Somatosensation is the sense of the soma or body. These include nociception (noxious thermal, mechanical, and chemical pain), thermosensation (temperature), pruriception (itch), mechanosensation (touch), and proprioception (sense of limb and body position). Our understanding of how these senses are integrated and relayed through the dorsal spinal cord is rapidly progressing due to the advent of multiple genetic manipulations and optogenetic/chemogenetic techniques in mice.

Using a combination of molecular, electrophysiological, and behavioral methods, we aim to understand the circuits that form the basis of somatosensory-motor behavior. Specifically, we are interested in how somatosensory information processed in the spinal cord leads to coordinated motor output, how these somatosensory pathways develop, and how network activity leads to the perception of different psychophysical manifestations of somatosensory input.


Proprioception, the sense of limb and body position, generates a body map that is critical to generating proper motor output. Despite decades of research, it is still unknown precisely how this sense allows us to achieve controlled motor function.

Currently, we are focused on understanding the logic of proprioceptive circuits relayed through the spinal cord. Previously, we uncovered a novel route for proprioceptive information using molecular genetic tools in mice. We are disentangling the contribution of distinct populations of cerebellar projecting neurons in the spinal cord and medulla to understand their role in mediating proprioceptive perception.

Diagram of neural loop between peripheral sensory neurons and CNS motor control
Propriocreptive-motor pathways.

Congenital Insensitivity to Pain (CIP)

Painful conditions are a huge medical burden with 100 million Americans suffering from chronic pain (Inst. of Med. Report from the Committee on Advancing Pain Research, Care, and Education, 2011). However, alternatives to opiate and NSAID (non-steroidal anti-inflammatory drug) analgesics are lacking. One avenue to develop new analgesics can be taken by studying the genetic and molecular mechanisms that underlie conditions of painlessness. We are creating a mouse model of PRDM12-associated congenital insensitivity to pain (Chen et al., Nat. Genet., 2015) with the goal of understanding the molecular mechanisms that cause this disease. By understanding the pathways that mediate nociceptive sensory development and maintenance, we aim to identify molecular targets for the development of new analgesics.

● **Information shown**
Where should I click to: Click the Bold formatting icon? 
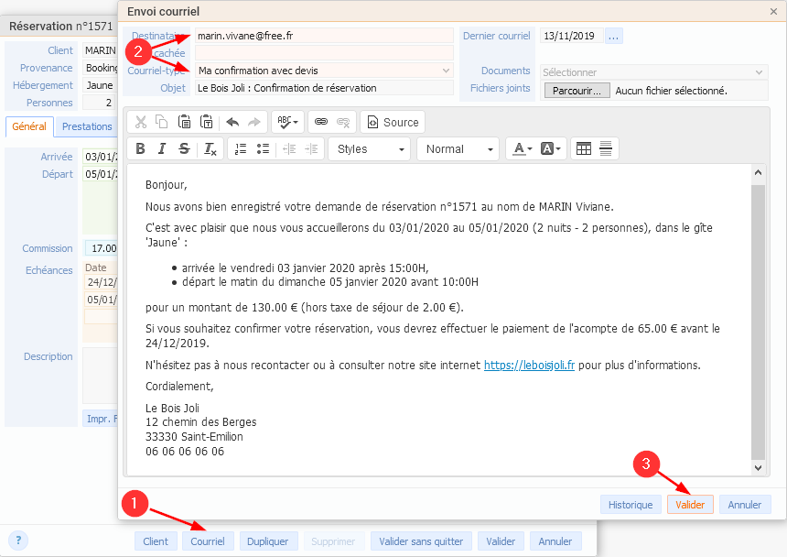(x=141, y=149)
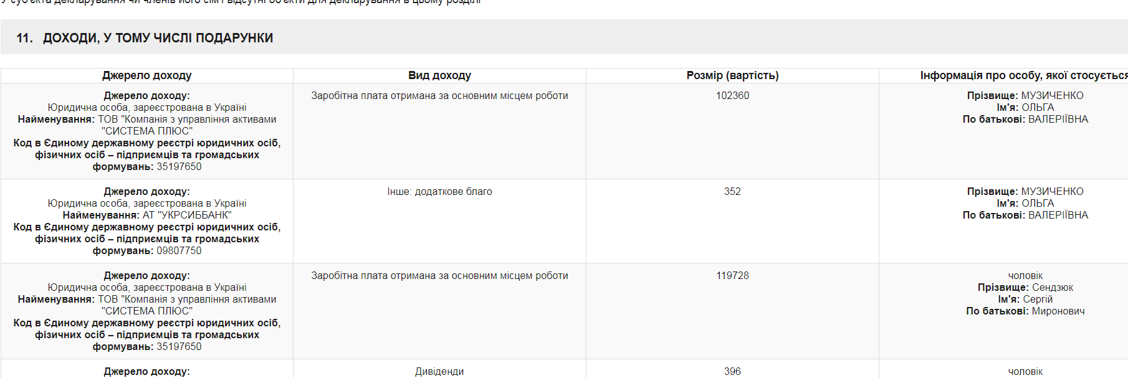This screenshot has width=1128, height=378.
Task: Select the patronymic Миронович
Action: click(x=1058, y=311)
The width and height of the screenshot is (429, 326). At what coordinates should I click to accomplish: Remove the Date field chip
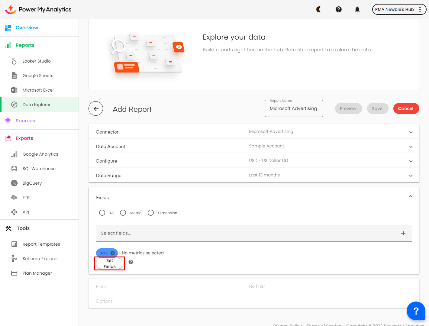(113, 253)
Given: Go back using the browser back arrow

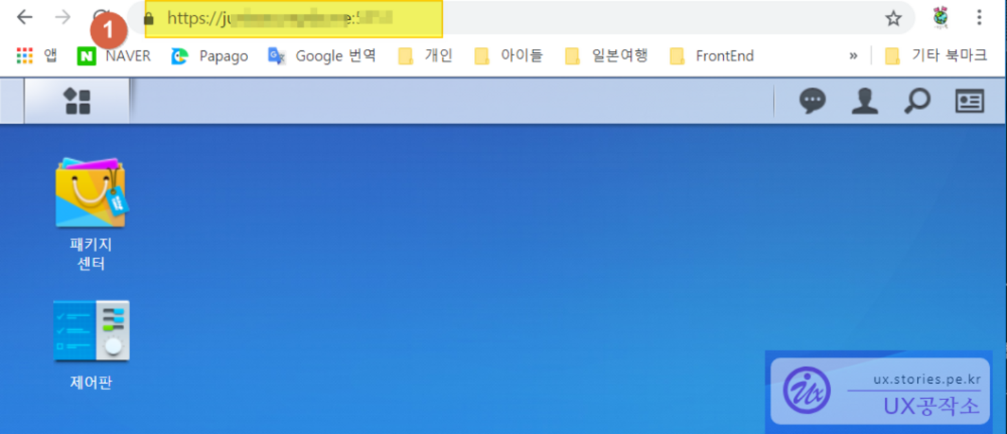Looking at the screenshot, I should click(25, 17).
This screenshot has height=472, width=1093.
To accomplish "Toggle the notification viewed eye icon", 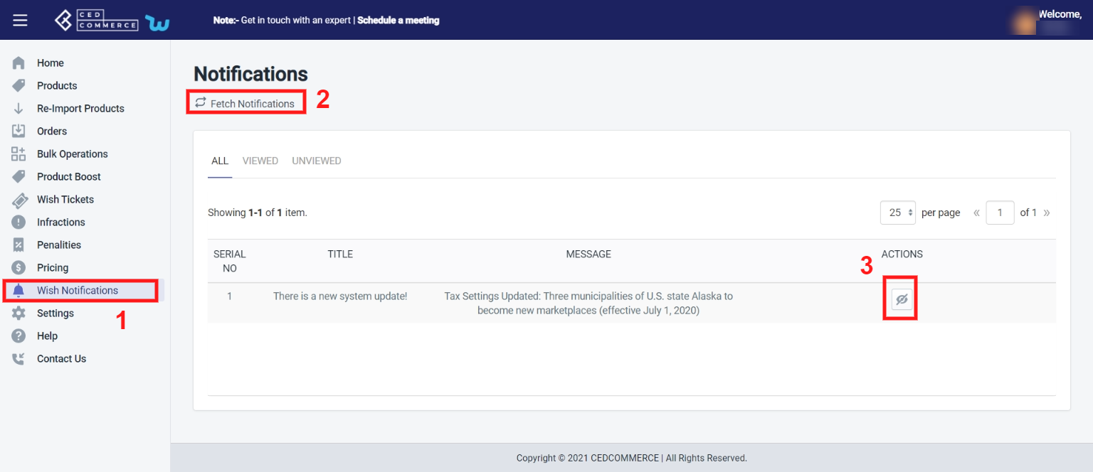I will (x=900, y=299).
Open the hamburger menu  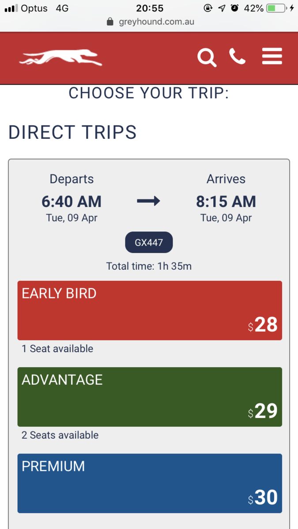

● **Activity 1**
Can you give the part of the somatosensation text that opens with the words containing "Proprioception, the sense" and closes with "mediating proprioceptive perception." again, substituting "rats" for "mice"?
● **Activity 2**
Could you rewrite the paragraph of the somatosensation text that begins "Painful conditions are a huge medical burden" as a short list that keeps its main facts?
● **Activity 3**
Answer these from the somatosensation text:
(a) Which sense does the text call pruriception?
(b) According to the text, what does proprioception generate that is critical to proper motor output?
(c) Which gene is associated with the congenital insensitivity to pain being modeled in mice?

● **Written reply 1**
Proprioception, the sense of limb and body position, generates a body map that is critical to generating proper motor output. Despite decades of research, it is still unknown precisely how this sense allows us to achieve controlled motor function.

Currently, we are focused on understanding the logic of proprioceptive circuits relayed through the spinal cord. Previously, we uncovered a novel route for proprioceptive information using molecular genetic tools in rats. We are disentangling the contribution of distinct populations of cerebellar projecting neurons in the spinal cord and medulla to understand their role in mediating proprioceptive perception.

● **Written reply 2**
- 100 million Americans suffer from chronic pain (Inst. of Med. report, 2011), making painful conditions a huge medical burden.
- Alternatives to opiate and NSAID analgesics are lacking.
- Studying the genetic and molecular mechanisms behind painlessness is one way to develop new analgesics.
- A mouse model of PRDM12-associated congenital insensitivity to pain (Chen et al., Nat. Genet., 2015) is being created to understand the disease's molecular mechanisms.
- Understanding the pathways of nociceptive sensory development and maintenance should help identify molecular targets for new analgesics.

● **Written reply 3**
(a) Itch.
(b) A body map.
(c) PRDM12.